Childhood
I would like to ask you to start off, if you can share with me some memories of your childhood. Anything you say, it is up to you. I want to hear anything you believe, you saw, or experienced. I really want to hear how you remember your own life story. This is why I started with the topic of childhood. We usually start with the childhood, then education, occupation, and your supposed “criminal” activities and the reason you ended up in the working camps.
My childhood was wonderful, I had 8 brothers and sisters and because of my father we had a kind of wealthy family and we had a pretty good life compared to other Chinese people. We had a piano, a refrigerator, we had telephone, carpet; everything was fine. That was only until I was 12 years old when the Communists came to power. It was in 1949. But as a kid I don’t know what it was. But it was quite obvious that in the city of Shanghai, the people welcomed the Communists and their so-called Revolutionary Success. My father didn’t tell us about these things and from that point on our whole family life went downhill. Another reason was that my mother was a landlord “enemy” and there was a so-called class program. Communists divided people in different classes. If you belong to the capitalist bourgeoisie class or belong to the landlord class, these are enemy classes. With members of these two classes, either they killed or tortured and destroyed them. So after 1949, a couple of years later, my father lost his job working in a bank as a manager and the bank became the property of the government. Until today there is no private property in Shanghai. So in the last couple of years, 5-6 years, I quite remember Mommy selling all her personal belongings to support all the kids going to school until 1957, when I was arrested and sent to the labor camps. My wonderful healthy and wealthy childhood was finished.

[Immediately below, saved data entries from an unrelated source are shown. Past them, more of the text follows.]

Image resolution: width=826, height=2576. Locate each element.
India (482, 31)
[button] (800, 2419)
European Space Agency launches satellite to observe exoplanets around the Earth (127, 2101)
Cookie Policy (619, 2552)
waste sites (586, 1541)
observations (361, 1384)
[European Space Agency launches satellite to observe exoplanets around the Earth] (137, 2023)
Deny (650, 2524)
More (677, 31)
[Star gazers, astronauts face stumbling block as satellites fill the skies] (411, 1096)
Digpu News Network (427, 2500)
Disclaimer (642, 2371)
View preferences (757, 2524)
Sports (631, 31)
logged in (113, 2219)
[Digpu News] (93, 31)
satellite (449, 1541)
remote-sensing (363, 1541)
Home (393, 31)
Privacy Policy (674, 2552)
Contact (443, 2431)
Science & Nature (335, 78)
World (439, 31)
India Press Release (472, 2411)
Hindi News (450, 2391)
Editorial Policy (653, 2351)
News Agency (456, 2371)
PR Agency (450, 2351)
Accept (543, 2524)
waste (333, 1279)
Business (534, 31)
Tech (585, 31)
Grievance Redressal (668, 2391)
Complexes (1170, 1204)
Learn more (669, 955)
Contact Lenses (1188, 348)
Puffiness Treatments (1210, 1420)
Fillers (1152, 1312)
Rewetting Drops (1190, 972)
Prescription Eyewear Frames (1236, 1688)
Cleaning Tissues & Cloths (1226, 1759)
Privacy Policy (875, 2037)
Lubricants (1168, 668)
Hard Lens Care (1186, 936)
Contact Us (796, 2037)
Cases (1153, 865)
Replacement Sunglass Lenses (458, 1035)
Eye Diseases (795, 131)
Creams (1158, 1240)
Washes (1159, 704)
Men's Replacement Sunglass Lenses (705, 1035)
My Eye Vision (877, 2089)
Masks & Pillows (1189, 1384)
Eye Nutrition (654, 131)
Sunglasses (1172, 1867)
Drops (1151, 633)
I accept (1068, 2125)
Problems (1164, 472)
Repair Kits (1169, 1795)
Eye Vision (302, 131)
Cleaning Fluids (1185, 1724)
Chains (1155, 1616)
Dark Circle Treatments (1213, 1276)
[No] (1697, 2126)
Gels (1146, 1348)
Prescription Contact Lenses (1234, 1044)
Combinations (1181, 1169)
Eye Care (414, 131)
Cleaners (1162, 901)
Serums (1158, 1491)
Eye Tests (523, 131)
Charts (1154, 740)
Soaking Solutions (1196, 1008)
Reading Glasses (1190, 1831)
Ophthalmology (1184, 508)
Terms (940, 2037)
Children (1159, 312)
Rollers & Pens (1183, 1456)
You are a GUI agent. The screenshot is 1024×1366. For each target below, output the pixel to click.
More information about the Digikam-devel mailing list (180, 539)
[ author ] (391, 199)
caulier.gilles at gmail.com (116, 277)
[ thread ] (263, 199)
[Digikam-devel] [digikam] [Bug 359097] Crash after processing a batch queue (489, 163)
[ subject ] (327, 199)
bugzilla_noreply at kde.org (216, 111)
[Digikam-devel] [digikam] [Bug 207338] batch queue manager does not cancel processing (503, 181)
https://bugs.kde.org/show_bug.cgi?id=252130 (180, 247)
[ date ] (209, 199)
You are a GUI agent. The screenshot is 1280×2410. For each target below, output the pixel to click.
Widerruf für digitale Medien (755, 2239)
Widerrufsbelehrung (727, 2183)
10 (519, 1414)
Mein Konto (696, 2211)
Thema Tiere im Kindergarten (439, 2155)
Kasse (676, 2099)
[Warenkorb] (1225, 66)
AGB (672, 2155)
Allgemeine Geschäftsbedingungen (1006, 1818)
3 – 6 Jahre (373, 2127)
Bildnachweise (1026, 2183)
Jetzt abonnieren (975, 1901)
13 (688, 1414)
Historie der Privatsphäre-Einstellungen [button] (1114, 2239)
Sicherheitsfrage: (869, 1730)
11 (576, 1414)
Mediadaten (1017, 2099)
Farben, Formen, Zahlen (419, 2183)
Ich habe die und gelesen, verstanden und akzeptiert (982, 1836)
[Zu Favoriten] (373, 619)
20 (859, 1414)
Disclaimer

Can you talk about the situation when you were born?
You know when the Communists took power the whole country was run by so-called political campaigns. 1949-1951 was the land reform campaign. They took over all the land and killed most of these landlords. The next year was the so-called “suppression of counter-revolutionaries”. I don’t know how many people were killed, but the government says that probably very close to one million people were killed, executed. And then in 1952-53 they confiscated all these properties including houses, factories, and hospitals, and they all became government property. In 1955 some people were executed as counter-revolutionaries again. In 1957, (until this moment we do not know the exact number) the government information says at least 550,000, probably the actual number should be more than one million, one million people were labeled as counter-revolutionary rightist. I was only 20 years old and I did not know about these things. Not only me, but also my father was labeled the same as me, a “counter-revolutionary rightist”. So later, two-and-a-half years later, in the 1960s, the government arrested me and sent me into the camp - No court, no judgment, no judge. The communist party made a decision. It was only on the first night in the camp that thee warden looked at my file and said I had been sentenced to life. That is my personal story.
I understand. If I can turn back to the very beginning of your life now: where in China and in what year were you born?
I was born February 8th, 1937. This was the year the Japanese invasion happened and China publicly announced it was going to fight against the Japanese. In 1945 Japan surrendered. I was born in Shanghai, the big city in China.